The Governor’s Executive Order #202.28 largely suspended grand juries in New York City, while also limiting mandatory release under Section 180.80 of the Criminal Procedure Law.  As a result, prosecutors are unable to secure indictments, while people accused of crimes who cannot afford bail are languishing in jail without having a grand jury review their case.  We urge the Office of Court Administration to prioritize creating safe, socially distant, ways to re-convene grand juries, and then fully restore the protections of CPL 180.80.  In the meantime, people in City jails should have preliminary hearings as close as possible to the CPL § 180.80 date.

II. CONTINUED SAFETY IN THE COURTHOUSE FOR THE PUBLIC, LITIGANTS, ATTORNEYS AND COURT PERSONNEL     

a.  Require PPE for all people who enter the courthouse, and provide it for those who don’t have it

Consistent with all other public spaces, and as recognized in the June 23 press release, New York City courts must require people who enter to wear masks and not show symptoms of illness.  However, the courts should not turn litigants, victims, or members of the public away for lack of PPE and instead should provide masks for those who do not have one.

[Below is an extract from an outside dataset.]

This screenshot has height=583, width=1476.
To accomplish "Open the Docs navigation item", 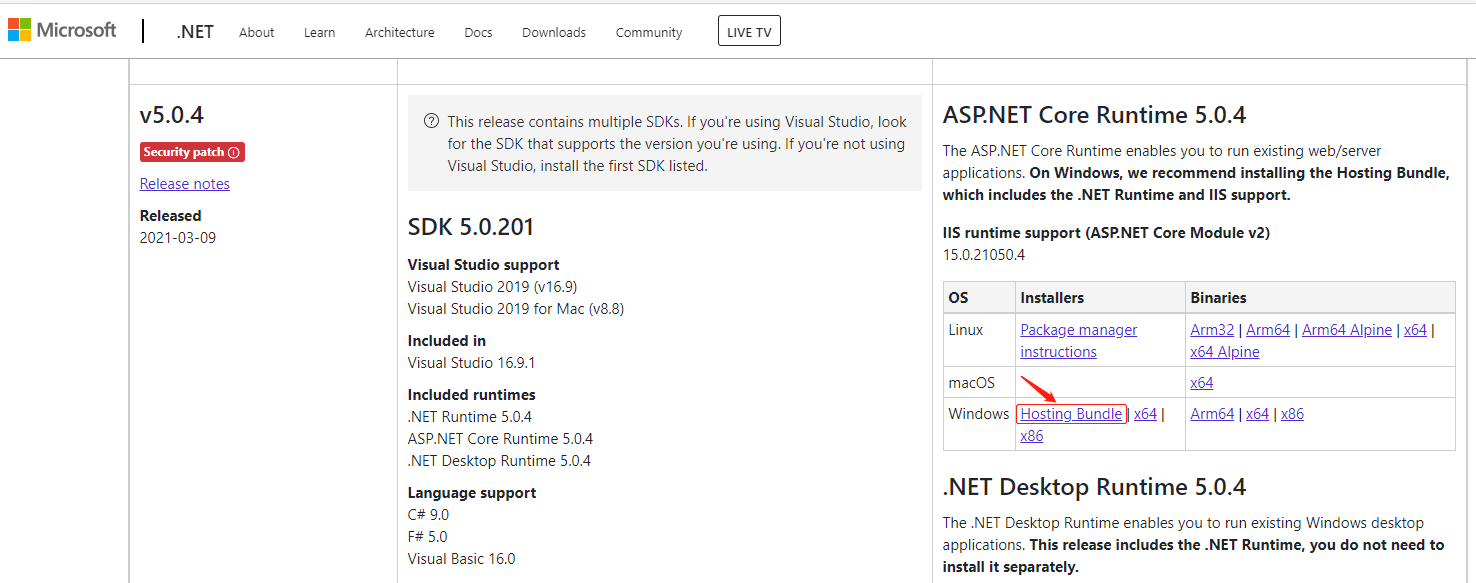I will [478, 32].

b.  Consult with health experts prior to, and during, re-opening

Ensuring the safety of the courts should not be left only to judicial administrators.  Instead, the Courts should engage a certified OSHA specialist to approve of all re-opening plans, and monitor progress through the Fall in the event of a second wave.

c.  Expand the electronic capabilities of clerical services

In a further effort to reduce in-person traffic in and around courthouses, we would welcome a permanent e-filing/e-service system in criminal cases (while maintaining the ability to file in-person and mail for pro-se litigants), a virtual cashier’s part to check the status and pay fees, and the ability to obtain certificates of disposition completely online.

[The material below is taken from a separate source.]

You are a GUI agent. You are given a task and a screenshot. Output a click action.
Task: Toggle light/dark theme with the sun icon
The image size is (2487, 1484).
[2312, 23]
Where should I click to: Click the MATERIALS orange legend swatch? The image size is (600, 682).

III.  CONTINUE COMMUNICATIONS WITH THE CITY BAR CRIMINAL JUSTICE CLUSTER

a.  Maintain an open dialogue

Finally, as an active bar association with members from all criminal justice stakeholders, we would welcome the opportunity to meet with you and discuss your plans, and our concerns in greater detail.  The committees of the Criminal Justice cluster request walk-throughs prior to reopening, and to be involved in conversations about the process going forward. We request that all court procedures concerning cleaning, safety and other related matters be communicated in written memoranda, available to stakeholders and the public.

***

Thank you for your consideration.  As always, we stand ready to assist.

Respectfully,

Terri S. Rosenblatt, Chair
Criminal Courts Committee

 

 


Footnotes

[1] This letter was updated on July 8, 2020 to reflect the additional endorsement of the Council on Judicial Administration.

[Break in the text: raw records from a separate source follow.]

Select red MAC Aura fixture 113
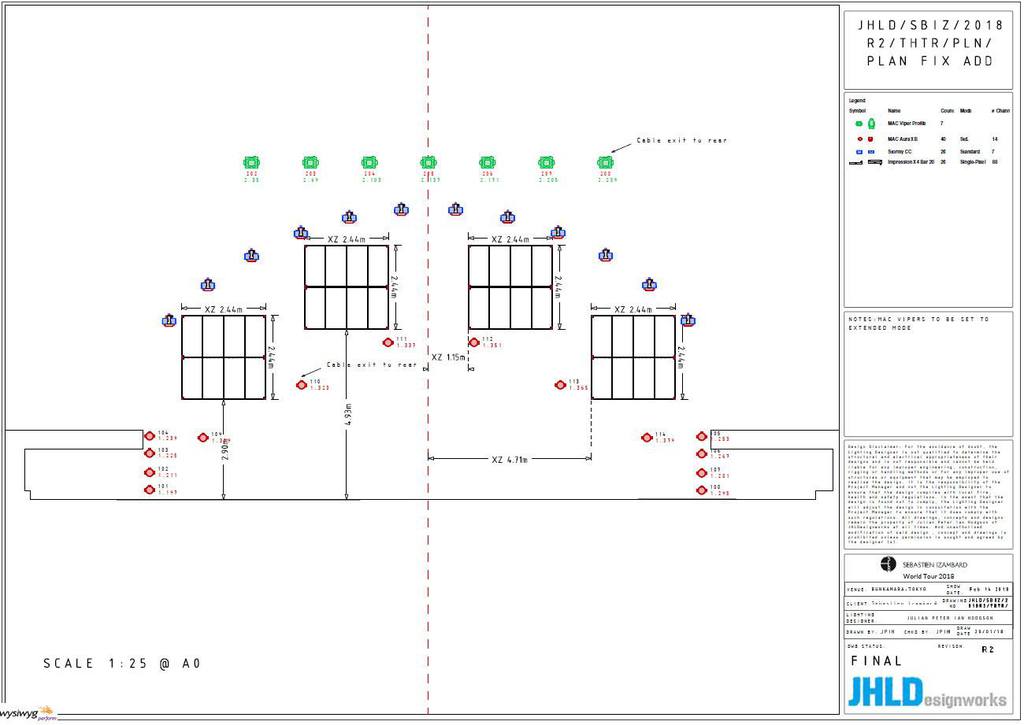Viewport: 1024px width, 725px height. point(560,384)
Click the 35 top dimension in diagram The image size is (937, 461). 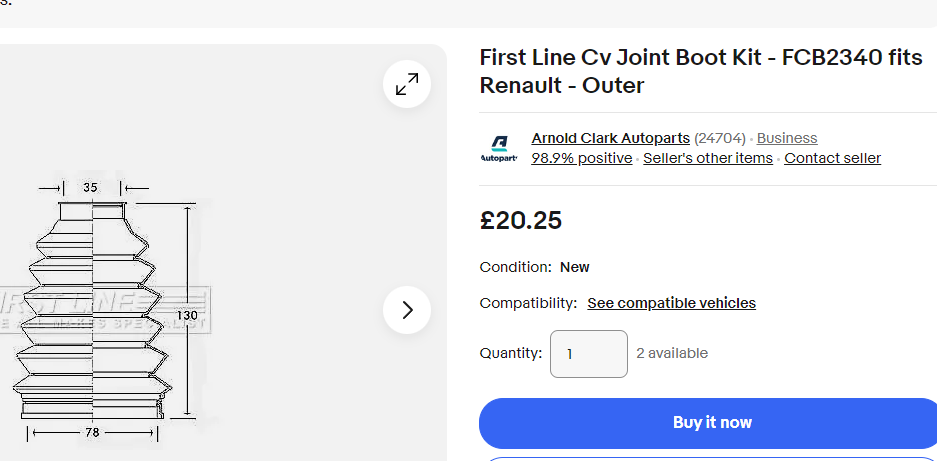(x=90, y=187)
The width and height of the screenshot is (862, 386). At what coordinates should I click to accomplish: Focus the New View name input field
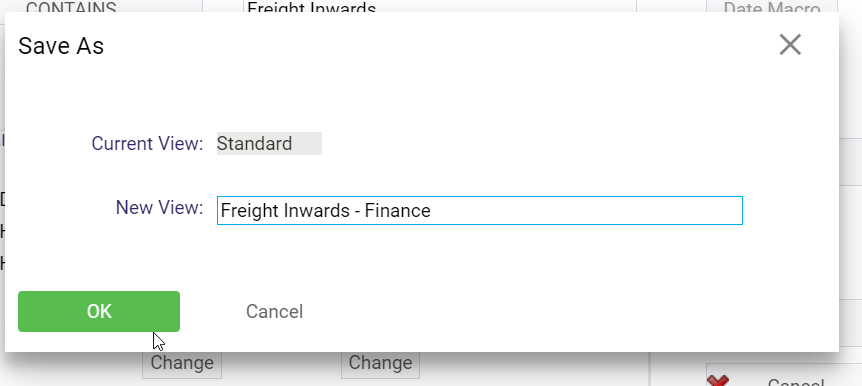click(x=479, y=211)
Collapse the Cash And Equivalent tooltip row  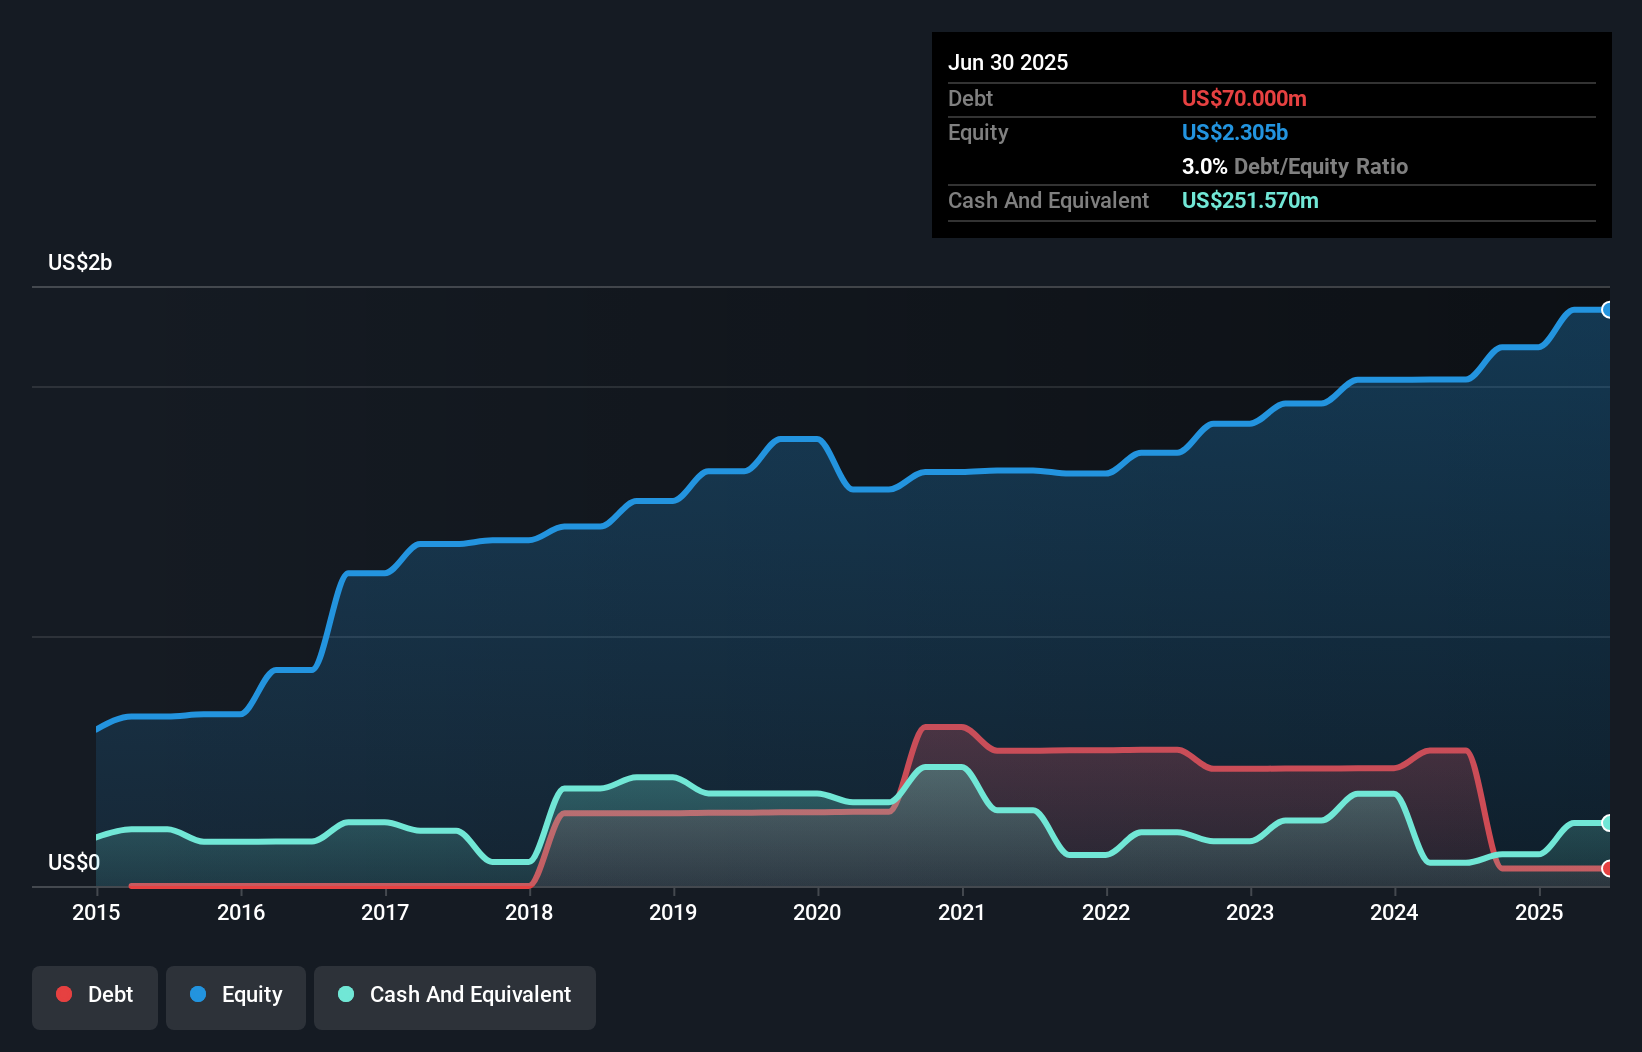pyautogui.click(x=1048, y=200)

[2] Alan Feuer, N.Y.’s Legal Limbo: Pandemic Creates Backlog of 39,200 Criminal Cases, The New York Times (Jun. 22, 2020), available at https://www.nytimes.com/2020/06/22/nyregion/coronavirus-new-york-courts.html.  The Unified Court System’s June 23 Press Release regarding Phase 2 reopening of the New York City courts references continuing measures of Phase One (e.g., use of masks, social distancing, hand sanitizers), but those measures are general guidelines only, applicable to the reopening of all courts and public places statewide, https://www.nycourts.gov/LegacyPDFS/press/pdfs/PR20_29.pdf.  The recommendations made in this letter are specific to New York City’s criminal courts and we urge their serious consideration as well as greater communication with stakeholders regarding the reopening process.